Actually I am learning DQN and try to find a solution. Well it is kinda difficult for me.

In your code, it is changed to a classification problem. I see that the label value of each F comes from `leftmask=y[:,0:1]>0`

. Does it mean if the angle at the next timestamp is larger than zero, then the label value of previous F should be 1(positive direction)? I am a little confused about the meaning behind it.

Right. It turns into into a simple choice of direction.

That function creates a True/False statement, which .long() turns into 0s and 1s. I.e. if it’s angle is negative, the correct choice would have been positive, and vice versa.

You could probably do the same thing for the targets with the previous x value. Actually, that might be more appropriate.

Yeah, if in the current state, the angle is negative, then the label value of F should be positive, since we want it to stay upright. This do sound more appropriate.

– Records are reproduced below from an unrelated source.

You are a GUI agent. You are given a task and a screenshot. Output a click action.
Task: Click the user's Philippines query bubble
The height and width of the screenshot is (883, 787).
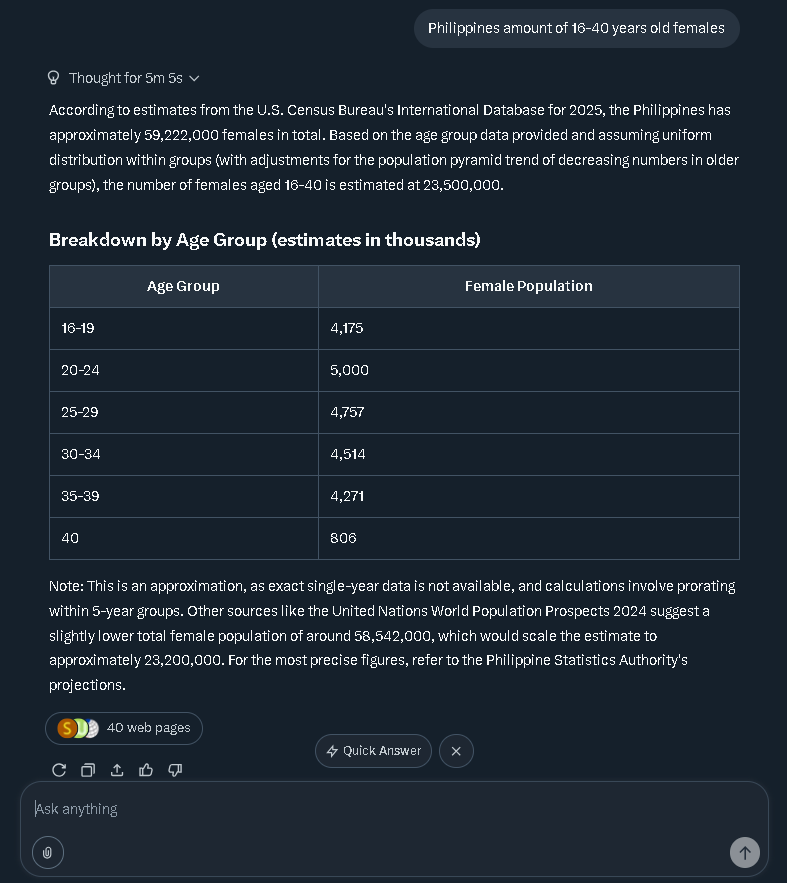[x=576, y=28]
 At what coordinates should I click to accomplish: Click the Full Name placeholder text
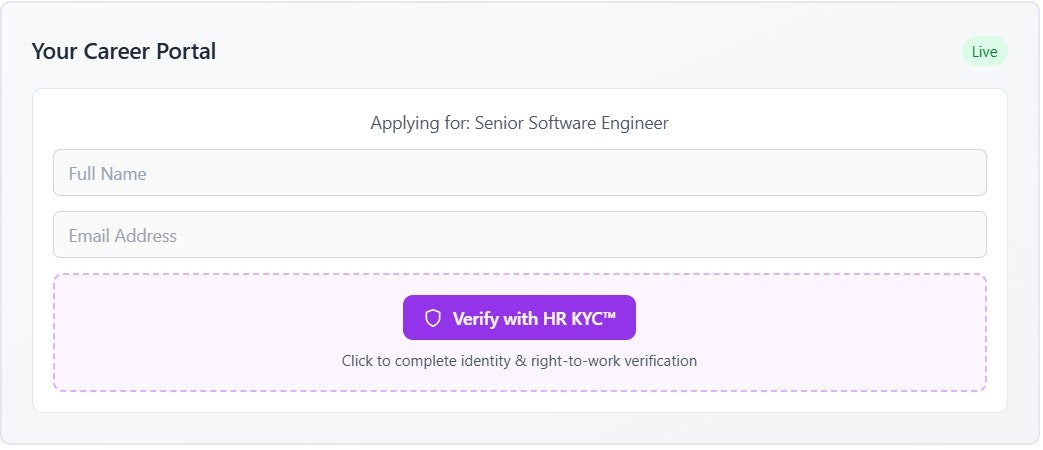pyautogui.click(x=107, y=174)
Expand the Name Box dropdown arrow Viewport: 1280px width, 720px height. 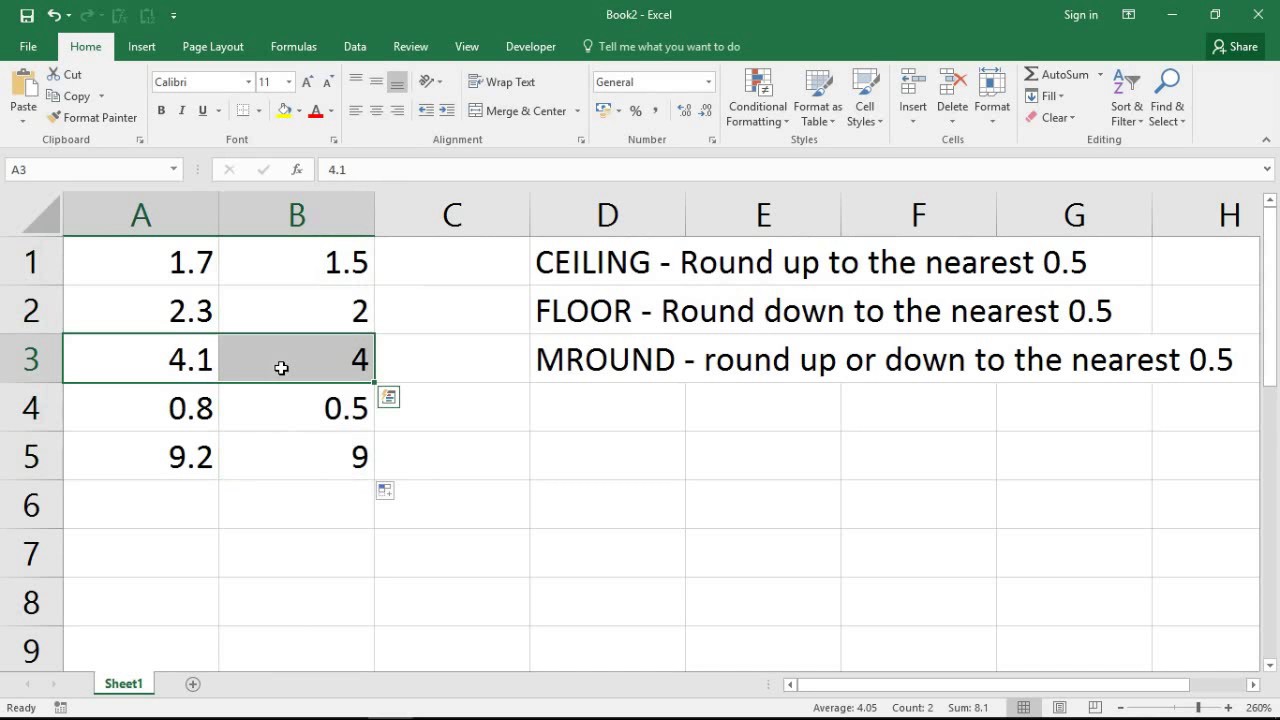click(173, 170)
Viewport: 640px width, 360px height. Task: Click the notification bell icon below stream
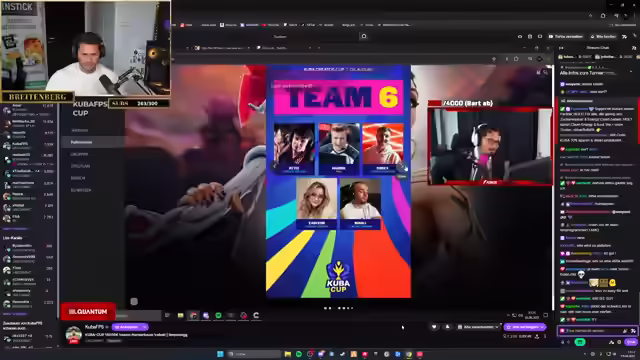tap(447, 327)
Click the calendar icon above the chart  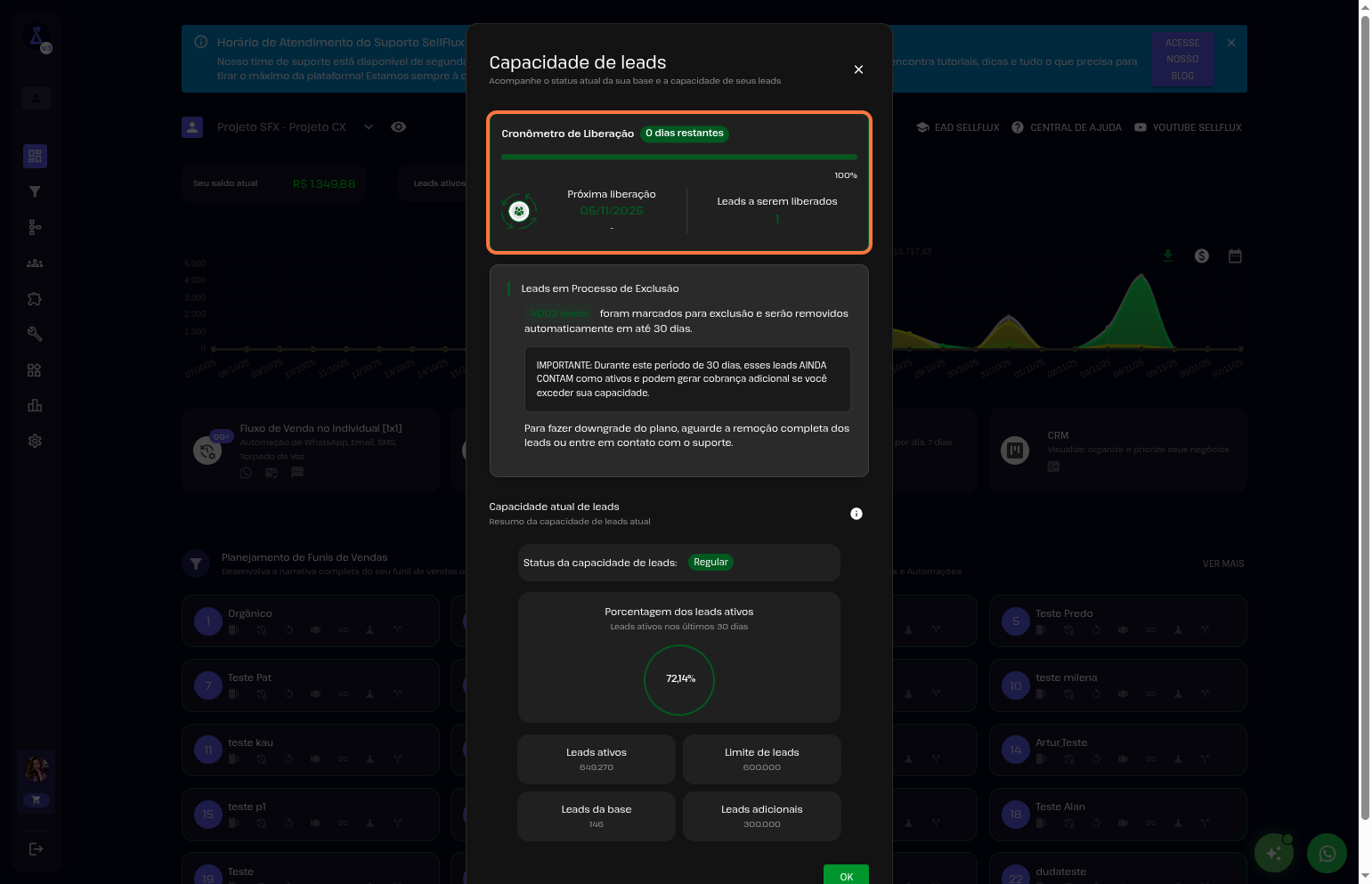coord(1235,256)
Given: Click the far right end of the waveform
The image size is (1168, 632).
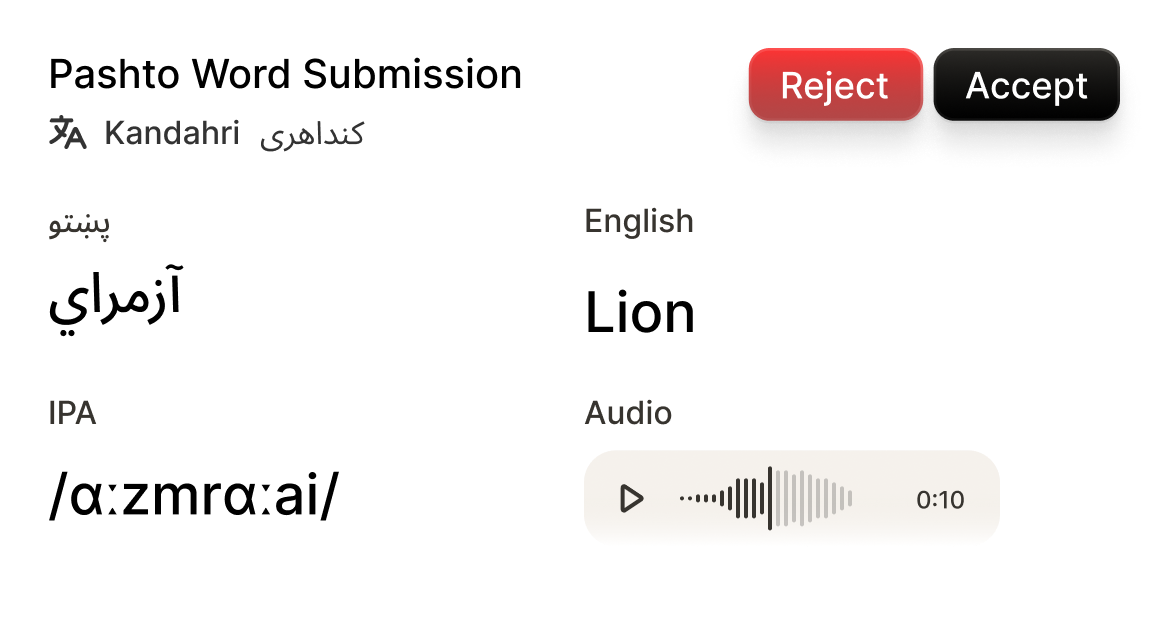Looking at the screenshot, I should point(850,498).
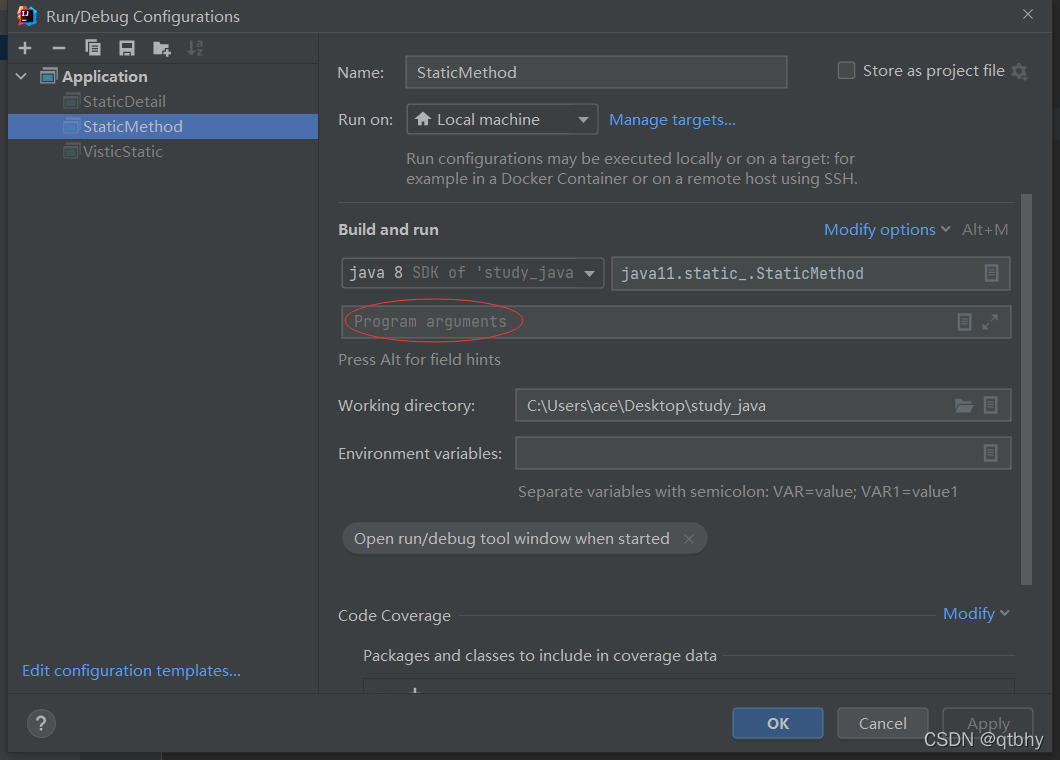Viewport: 1060px width, 760px height.
Task: Click the Add New Configuration plus icon
Action: pos(25,48)
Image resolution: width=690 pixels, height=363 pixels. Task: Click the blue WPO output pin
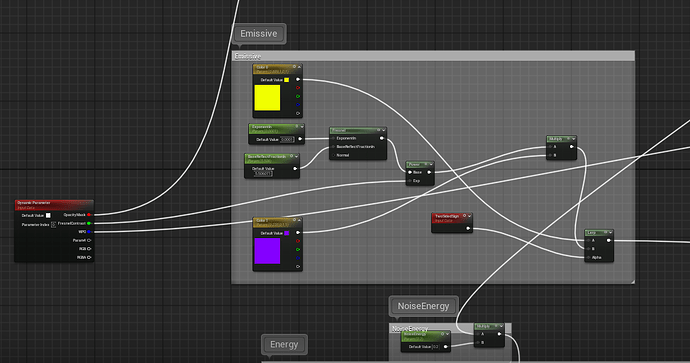[89, 232]
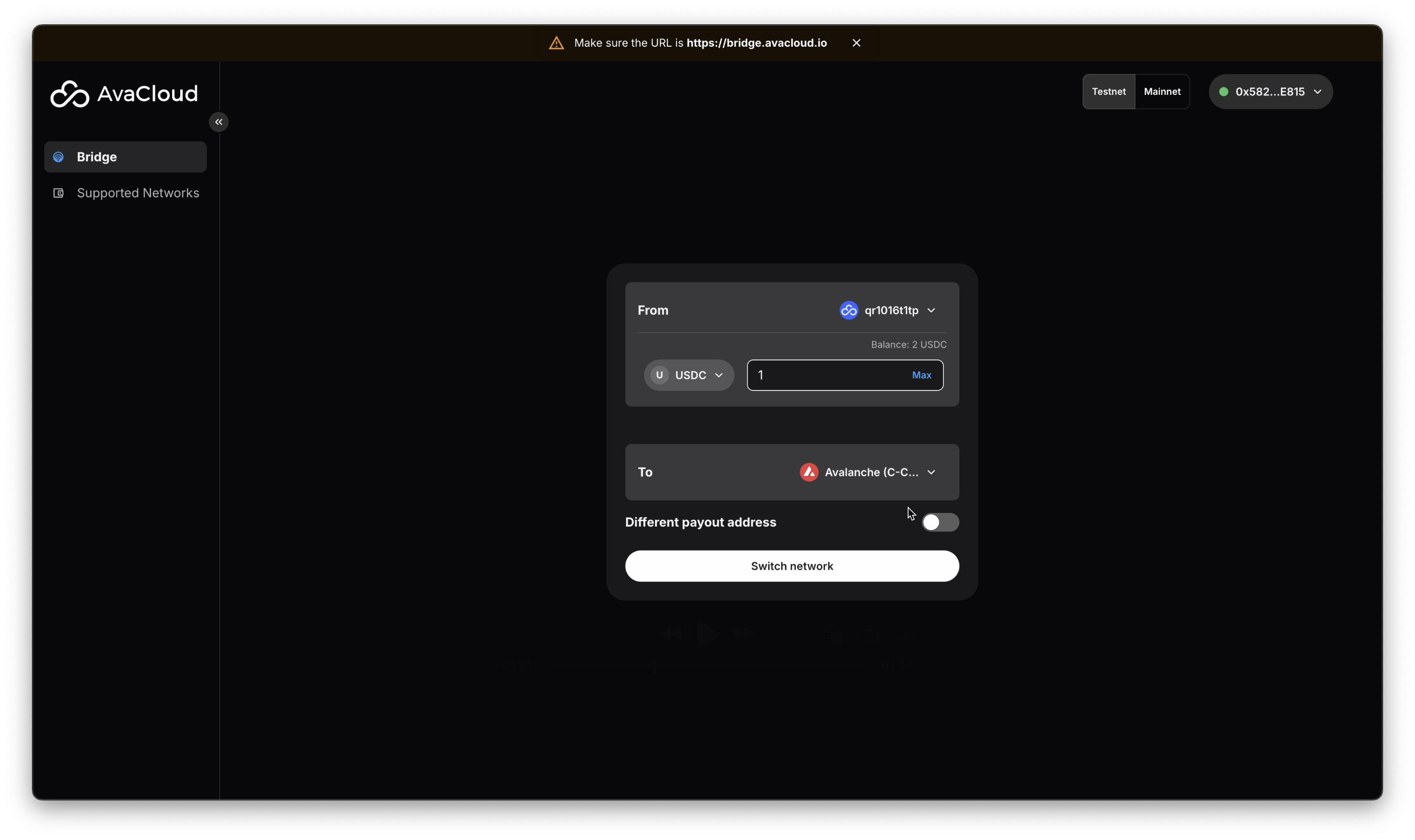Click the Bridge icon in sidebar

pyautogui.click(x=58, y=157)
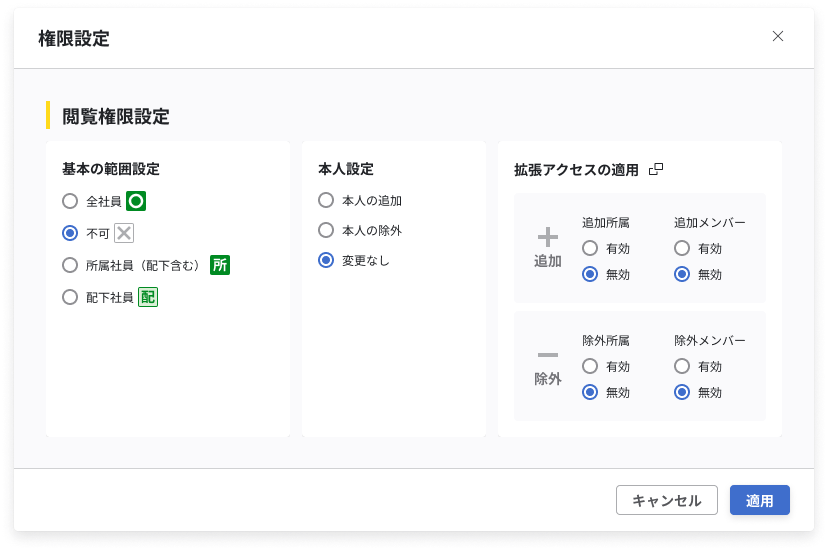Choose the 配下社員 radio button
This screenshot has height=551, width=828.
70,297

Well I think in my original code, I try to train the NN in an “unusual” supervised learning style, while actually it may be wrong. The problem is close to a RL problem and DQN (I am working on it) can be a good solution. However, do you think by any chance that we can do some improvement to solve the problem by using a NN that output the force `F`

without using DQN?

I stated that wrong earlier. Positive force for positive angle and vice versa. The code is correct, though.

You could try the inverse function to get the needed force for the angle to be zero + state.

Okay, thanks. I guess a direct label value is always required for the supervised training of a NN.

By the way, this code I posted earlier technically does not making use of Bellman’s Q Learning optimality equation.

As this implementation applies a reward at each timestep without making use of discounted rewards across timesteps. TBH, not really sure what it falls under.

So while it might work well on this particular problem - fixing the force applied to a given quantity - it might not work on other problems that do not make use of variable discrete timesteps. The Pytorch DQN tutorial referenced earlier makes use of an actual Q Learning function.